## ACTIVITY 1
In the text on Ireland and Brexit, substitute "diplomats" for "negotiators" and give the passage between "Ireland and Denmark" and "most favourable deal.", inclusive.

## TEXT PROVIDED
Ireland and Denmark joined the EEC originally because the UK joined, and trade with the UK was central to their economies. With Ireland at least that is still the case so the harder the Brexit the worse it will be for the Irish economy. Ireland leaving the EU would not be sensible, but at the same time it would not be sensible for British negotiators not to exploit the power they have to damage the Irish economy, in their efforts to achieve the most favourable deal.
So...because britain wants to leave they're going to fuck us over...again...?
You do realisr that the fucking great British economy was made on the backs of the colonies? On the likes of the Irish...working for fuck all to put food on British tables whilst they themselves were starving?
You need to wake up mate....
If the brits think they can pressure Ireland into a hard border they're delusional. Ireland wont bow to pressure from the UK..and history will be repeated ..NI will turn into a massive money pit for the UK as they try to piece together a shattered peace agreement...
it really will be back to the days of the IRA and INLA fighting Unionists and the bigots will rule.
The British government are playing with peace in the north...and ultimately they are playing games with people's lives.
Ireland is not a pawn to be shoved around by the British government.
It's not what I think should happen, it's what I assume will happen because it is the way politics work. I don't like the way that Greece has been crushed by Germany economic interests, but my feelings are irrelevant. If the negotiators fail to find a compromise, the hard internal border will be imposed by the EU, regardless of the views of the Irish government. This won't be good for the British economy but it'll be a disaster for Ireland. So, Ireland is a pawn in the game. The British government has so much to lose from a bad deal, that it will exploit the advantages that it has.
From joining the EC in 1973 Ireland developed beyond anything the UK could possibly have offered.....
If we are assuming things...then I would assume that the British government (who really dont want Brexit) wont want to be responsible for messing up the peace agreement in Ireland.
I'd put momey on another referendum happening before long.
I think one of the reasons for that is that Ireland did so badly from independence up to that point.
With the benefit of 20 20 hindsight I could make a powerful case in 1920 for Ireland to remain in the UK, but it's a hundred years too late now.
And this is what so much of the the pro-EU consist of. The economy.From joining the EC in 1973 <snip>.and the economy grew..
The politics that resulting in the Celtic Tiger, the GFC and now the water charges and other austerity measures are all the same politics. The same neo-liberal politics of the EU that you seek to defend.I'm not talking about the Celtic tiger...that was very much a greed driven debacle ...and run by scurrilous banks who didnt give a toss about the potentially devastating repercussions of loaning people 4 times their salary to buy overpriced houses ... and Irelanf wasnt alone in that crapology....as we all know.
Dont blame the EU for that debacle
Good to see the nice fluffy nationalism of Remain.So...because britain wants to leave they're going to fuck us over...again...?
You do realise that the Great British economy was made on the backs of the colonies? On the likes of the Irish...working for fuck all to put food on British tables whilst they themselves were starving?
If the brits think they can pressure Ireland into a hard border they're delusional. Ireland wont bow to pressure from the UK..and history will be repeated ..NI will turn into a massive money pit for the british government as they try to piece together a shattered peace agreement...

## TASK DATA
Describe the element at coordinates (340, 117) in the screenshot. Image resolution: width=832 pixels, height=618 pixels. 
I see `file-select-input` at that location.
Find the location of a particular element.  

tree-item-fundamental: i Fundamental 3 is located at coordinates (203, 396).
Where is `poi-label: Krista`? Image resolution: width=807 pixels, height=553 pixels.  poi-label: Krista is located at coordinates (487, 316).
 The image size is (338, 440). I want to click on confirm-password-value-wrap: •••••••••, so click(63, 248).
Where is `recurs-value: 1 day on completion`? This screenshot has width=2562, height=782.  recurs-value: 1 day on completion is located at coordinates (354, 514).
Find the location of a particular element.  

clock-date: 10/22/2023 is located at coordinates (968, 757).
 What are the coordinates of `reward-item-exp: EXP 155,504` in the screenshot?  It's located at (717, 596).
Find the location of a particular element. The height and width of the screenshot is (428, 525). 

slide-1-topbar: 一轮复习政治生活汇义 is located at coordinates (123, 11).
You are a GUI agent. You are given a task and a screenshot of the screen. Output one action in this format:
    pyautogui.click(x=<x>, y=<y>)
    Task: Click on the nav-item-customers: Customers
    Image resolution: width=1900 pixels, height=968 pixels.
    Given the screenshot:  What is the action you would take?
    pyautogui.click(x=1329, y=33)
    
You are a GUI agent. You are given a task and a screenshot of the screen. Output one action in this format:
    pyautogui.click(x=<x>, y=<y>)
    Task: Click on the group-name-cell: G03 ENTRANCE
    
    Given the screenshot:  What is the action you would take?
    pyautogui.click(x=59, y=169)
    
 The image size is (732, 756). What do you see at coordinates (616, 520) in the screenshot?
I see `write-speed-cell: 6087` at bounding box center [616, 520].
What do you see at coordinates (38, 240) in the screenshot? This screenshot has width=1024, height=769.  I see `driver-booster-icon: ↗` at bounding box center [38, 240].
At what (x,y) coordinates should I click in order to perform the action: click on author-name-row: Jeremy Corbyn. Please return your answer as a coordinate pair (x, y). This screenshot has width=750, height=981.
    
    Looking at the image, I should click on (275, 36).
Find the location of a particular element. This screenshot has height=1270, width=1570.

## ACTIVITY 2
From the records, print the lines between the lines holding "Find the location of a particular element. The" and "slide-1-topbar: 一轮复习政治生活汇义 is", inclusive, without any change.

## ANSWER SPACE 1
Ireland and Denmark joined the EEC originally because the UK joined, and trade with the UK was central to their economies. With Ireland at least that is still the case so the harder the Brexit the worse it will be for the Irish economy. Ireland leaving the EU would not be sensible, but at the same time it would not be sensible for British diplomats not to exploit the power they have to damage the Irish economy, in their efforts to achieve the most favourable deal.

## ANSWER SPACE 2
Find the location of a particular element. The height and width of the screenshot is (428, 525). 

slide-1-topbar: 一轮复习政治生活汇义 is located at coordinates (123, 11).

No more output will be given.